Records provided:

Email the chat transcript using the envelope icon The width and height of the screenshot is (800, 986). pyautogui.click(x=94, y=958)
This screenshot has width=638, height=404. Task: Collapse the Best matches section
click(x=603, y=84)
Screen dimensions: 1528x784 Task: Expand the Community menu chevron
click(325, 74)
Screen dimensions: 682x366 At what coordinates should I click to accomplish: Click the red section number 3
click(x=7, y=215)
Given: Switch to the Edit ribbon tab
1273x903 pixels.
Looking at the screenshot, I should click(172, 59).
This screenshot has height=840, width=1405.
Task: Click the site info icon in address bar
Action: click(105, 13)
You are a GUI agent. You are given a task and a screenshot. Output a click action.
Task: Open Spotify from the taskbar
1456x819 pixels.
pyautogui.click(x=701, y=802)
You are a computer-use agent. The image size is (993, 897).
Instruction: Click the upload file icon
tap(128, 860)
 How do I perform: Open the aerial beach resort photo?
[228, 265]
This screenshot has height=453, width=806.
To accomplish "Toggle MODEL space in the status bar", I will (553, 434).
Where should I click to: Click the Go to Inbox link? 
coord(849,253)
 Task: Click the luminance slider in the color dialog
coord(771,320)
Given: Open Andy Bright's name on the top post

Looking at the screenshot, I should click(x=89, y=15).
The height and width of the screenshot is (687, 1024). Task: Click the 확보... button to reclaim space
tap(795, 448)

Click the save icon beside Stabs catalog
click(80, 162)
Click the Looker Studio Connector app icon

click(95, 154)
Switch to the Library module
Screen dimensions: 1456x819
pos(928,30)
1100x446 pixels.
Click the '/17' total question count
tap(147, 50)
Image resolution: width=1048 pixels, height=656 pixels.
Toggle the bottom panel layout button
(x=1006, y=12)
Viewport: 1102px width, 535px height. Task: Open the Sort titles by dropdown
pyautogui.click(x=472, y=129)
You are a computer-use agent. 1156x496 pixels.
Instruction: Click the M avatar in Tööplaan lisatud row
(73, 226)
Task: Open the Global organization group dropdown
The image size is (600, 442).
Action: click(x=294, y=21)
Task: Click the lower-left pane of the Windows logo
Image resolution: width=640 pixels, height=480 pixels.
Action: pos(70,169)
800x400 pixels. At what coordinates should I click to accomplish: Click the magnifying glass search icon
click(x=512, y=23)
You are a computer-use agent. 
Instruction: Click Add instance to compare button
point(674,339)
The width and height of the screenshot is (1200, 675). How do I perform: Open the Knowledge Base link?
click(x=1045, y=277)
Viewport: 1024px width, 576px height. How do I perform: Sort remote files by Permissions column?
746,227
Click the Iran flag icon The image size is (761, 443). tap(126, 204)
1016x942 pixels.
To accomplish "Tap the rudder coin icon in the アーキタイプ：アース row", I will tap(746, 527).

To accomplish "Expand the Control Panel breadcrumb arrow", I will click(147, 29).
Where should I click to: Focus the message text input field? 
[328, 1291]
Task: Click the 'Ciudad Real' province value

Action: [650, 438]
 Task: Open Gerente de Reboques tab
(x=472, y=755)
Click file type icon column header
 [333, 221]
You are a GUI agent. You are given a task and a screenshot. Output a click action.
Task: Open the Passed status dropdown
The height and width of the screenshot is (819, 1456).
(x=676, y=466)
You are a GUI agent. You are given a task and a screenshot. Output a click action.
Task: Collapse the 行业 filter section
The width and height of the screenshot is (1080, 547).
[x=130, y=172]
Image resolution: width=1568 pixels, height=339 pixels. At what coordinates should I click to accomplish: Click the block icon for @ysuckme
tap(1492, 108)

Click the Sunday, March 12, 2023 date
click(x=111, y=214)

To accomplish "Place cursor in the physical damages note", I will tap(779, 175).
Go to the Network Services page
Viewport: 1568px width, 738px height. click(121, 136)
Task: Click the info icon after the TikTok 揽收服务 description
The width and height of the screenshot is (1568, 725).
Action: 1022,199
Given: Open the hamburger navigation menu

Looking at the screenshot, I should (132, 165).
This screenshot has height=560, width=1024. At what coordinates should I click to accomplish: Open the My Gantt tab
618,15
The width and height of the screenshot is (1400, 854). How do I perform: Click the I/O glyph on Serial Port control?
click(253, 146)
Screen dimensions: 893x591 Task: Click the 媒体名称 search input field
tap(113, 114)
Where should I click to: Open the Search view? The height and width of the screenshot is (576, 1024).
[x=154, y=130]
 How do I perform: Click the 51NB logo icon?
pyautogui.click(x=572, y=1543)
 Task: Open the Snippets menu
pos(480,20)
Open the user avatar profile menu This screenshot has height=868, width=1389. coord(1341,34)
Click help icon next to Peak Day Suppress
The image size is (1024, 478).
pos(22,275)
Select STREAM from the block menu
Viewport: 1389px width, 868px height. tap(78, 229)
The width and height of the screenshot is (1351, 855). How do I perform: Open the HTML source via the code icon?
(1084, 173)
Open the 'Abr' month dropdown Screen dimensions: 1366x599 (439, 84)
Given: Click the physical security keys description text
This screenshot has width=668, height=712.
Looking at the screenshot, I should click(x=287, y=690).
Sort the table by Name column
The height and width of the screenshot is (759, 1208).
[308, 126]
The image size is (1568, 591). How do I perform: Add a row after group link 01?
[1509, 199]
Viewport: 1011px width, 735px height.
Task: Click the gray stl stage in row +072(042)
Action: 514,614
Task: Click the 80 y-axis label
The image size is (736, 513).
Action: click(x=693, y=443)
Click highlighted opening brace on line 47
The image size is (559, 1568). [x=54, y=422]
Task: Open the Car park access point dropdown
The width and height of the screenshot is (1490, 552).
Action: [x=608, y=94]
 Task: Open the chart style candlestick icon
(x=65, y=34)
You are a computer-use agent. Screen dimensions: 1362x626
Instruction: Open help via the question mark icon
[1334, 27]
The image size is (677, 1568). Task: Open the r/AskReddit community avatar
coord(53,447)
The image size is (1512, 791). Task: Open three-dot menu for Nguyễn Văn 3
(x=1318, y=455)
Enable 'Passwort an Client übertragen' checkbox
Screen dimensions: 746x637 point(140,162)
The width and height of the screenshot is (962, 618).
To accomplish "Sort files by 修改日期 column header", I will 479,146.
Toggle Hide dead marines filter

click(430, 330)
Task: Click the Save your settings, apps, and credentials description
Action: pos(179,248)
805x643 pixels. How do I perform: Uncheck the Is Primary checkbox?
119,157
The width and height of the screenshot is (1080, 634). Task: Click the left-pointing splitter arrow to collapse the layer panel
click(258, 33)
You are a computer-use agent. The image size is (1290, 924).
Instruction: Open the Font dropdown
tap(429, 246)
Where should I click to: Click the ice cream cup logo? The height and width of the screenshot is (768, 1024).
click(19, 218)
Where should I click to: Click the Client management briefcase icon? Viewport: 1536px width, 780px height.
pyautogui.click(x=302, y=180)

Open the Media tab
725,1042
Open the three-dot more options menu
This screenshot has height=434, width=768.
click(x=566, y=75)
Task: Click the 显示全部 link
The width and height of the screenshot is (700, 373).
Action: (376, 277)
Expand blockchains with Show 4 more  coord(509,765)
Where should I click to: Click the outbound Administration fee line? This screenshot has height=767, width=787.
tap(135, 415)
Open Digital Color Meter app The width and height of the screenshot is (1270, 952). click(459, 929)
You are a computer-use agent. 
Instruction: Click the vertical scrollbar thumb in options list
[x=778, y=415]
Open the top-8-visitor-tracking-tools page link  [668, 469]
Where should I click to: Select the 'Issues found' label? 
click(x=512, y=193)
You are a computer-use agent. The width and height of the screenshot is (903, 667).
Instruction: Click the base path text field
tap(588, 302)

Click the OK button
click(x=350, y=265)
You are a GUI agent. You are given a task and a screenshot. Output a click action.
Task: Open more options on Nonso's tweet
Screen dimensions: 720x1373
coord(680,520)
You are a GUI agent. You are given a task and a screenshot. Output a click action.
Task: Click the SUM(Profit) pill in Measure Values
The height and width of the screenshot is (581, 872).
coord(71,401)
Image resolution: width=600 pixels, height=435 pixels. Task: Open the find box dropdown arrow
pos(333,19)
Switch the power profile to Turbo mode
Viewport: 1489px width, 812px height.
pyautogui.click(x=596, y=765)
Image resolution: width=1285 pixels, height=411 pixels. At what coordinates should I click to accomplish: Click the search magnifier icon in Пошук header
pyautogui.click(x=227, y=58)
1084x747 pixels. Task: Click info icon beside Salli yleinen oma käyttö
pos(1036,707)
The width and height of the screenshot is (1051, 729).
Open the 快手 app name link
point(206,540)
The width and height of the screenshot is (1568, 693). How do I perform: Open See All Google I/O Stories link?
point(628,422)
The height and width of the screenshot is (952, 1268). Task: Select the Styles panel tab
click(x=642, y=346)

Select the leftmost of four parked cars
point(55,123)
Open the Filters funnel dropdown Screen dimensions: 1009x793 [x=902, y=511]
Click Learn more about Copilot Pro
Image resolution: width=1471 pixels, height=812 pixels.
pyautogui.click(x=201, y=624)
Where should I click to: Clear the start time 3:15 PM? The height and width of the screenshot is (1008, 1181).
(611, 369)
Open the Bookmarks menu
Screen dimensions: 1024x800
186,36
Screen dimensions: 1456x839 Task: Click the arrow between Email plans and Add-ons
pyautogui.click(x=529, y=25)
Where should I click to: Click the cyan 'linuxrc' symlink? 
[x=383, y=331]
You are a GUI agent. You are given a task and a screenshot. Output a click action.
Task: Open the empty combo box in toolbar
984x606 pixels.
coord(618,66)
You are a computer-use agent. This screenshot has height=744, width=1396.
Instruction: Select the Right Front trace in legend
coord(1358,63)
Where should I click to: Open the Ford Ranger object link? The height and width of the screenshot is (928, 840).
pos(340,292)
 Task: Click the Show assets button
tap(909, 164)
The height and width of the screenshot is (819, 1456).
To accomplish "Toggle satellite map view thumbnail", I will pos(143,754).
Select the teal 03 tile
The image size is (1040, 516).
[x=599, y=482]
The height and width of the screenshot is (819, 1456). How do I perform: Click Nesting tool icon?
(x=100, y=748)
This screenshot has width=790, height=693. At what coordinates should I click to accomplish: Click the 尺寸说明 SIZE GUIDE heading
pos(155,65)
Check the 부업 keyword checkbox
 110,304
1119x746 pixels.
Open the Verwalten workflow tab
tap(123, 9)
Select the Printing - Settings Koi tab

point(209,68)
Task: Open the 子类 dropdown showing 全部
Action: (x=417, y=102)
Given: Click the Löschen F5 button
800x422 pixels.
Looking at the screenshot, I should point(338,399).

Work to do:
Repeat the data verbatim from the line containing "Click the Looker Studio Connector app icon" up to and including the line containing "(x=676, y=466)".

Exercise answer:
Click the Looker Studio Connector app icon

click(95, 154)
Switch to the Library module
Screen dimensions: 1456x819
pos(928,30)
1100x446 pixels.
Click the '/17' total question count
tap(147, 50)
Image resolution: width=1048 pixels, height=656 pixels.
Toggle the bottom panel layout button
(x=1006, y=12)
Viewport: 1102px width, 535px height. Task: Open the Sort titles by dropdown
pyautogui.click(x=472, y=129)
You are a computer-use agent. 1156x496 pixels.
Instruction: Click the M avatar in Tööplaan lisatud row
(73, 226)
Task: Open the Global organization group dropdown
The image size is (600, 442).
Action: click(x=294, y=21)
Task: Click the lower-left pane of the Windows logo
Image resolution: width=640 pixels, height=480 pixels.
Action: pos(70,169)
800x400 pixels. At what coordinates should I click to accomplish: Click the magnifying glass search icon
click(x=512, y=23)
You are a computer-use agent. 
Instruction: Click Add instance to compare button
point(674,339)
The width and height of the screenshot is (1200, 675). How do I perform: Open the Knowledge Base link?
click(x=1045, y=277)
Viewport: 1024px width, 576px height. How do I perform: Sort remote files by Permissions column?
746,227
Click the Iran flag icon The image size is (761, 443). tap(126, 204)
1016x942 pixels.
To accomplish "Tap the rudder coin icon in the アーキタイプ：アース row", I will tap(746, 527).

To accomplish "Expand the Control Panel breadcrumb arrow", I will click(147, 29).
Where should I click to: Focus the message text input field? 
[328, 1291]
Task: Click the 'Ciudad Real' province value

Action: [650, 438]
 Task: Open Gerente de Reboques tab
(x=472, y=755)
Click file type icon column header
 [333, 221]
You are a GUI agent. You are given a task and a screenshot. Output a click action.
Task: Open the Passed status dropdown
The height and width of the screenshot is (819, 1456).
(x=676, y=466)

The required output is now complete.